Now things get interesting.
It was evident that I was not getting to Brandon tonight, and probably was not getting to Winnipeg for the Friday pickup of my sweetie. So what to do? I called my sweetie in
Calgary and explained the situation asking her to call AMA to send a tow truck out to me. Fortunately they had one in Grenfell. This meant Erna had several options; 1. fly to
Winnipeg without me and fly back (one more plane ticket), 2. that very night once home from work jump into our minivan and drive to where I am, or 3. change her plain ticket to
Regina – pick up a car there and drive to Grenfell in the morning. Since Erna wanted me at the university reunion, bless her soul, the first option was out. She was bagged
from work so option two was discarded. That left the more costly option of changing the ticket and picking up a rental car. Somewhere in the discussion me taking the Greyhound
was mentioned but with all the camera gear I had this would not work. Poor Erna, this extra stress, she did not need.

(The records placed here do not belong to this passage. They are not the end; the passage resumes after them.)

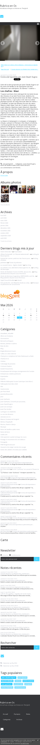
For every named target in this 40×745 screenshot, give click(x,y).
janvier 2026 (4, 225)
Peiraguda (4, 442)
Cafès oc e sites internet (8, 354)
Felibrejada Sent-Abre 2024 (9, 384)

Mr. Happy, now Mr. Unhappy was towed to a lot in Grenfell and I booked into the local highway motel. This motel was just purchased by a commercial real estate agent hoping I’m sure to fix it up and flip it. I named the establishment Hotel 1 1/2. Given that every commerical building in Grenfell was up for sale, he might have to be a bit patient.
The room was comfortable and once I figured out how to get the AC working quite cool. Things went on well until about 3am when some yahoos wanted a room and began banging on the office door and for good measure my door as well. I just told myself it was probably better they get a room here than drive since it sounded like they were quite drunk.
The rest of the trip was very uneventful. Once back in Calgary my father in law and I drove his 1/2 ton truck back to Grenfell and we towed Mr.Happy back. No man left behind!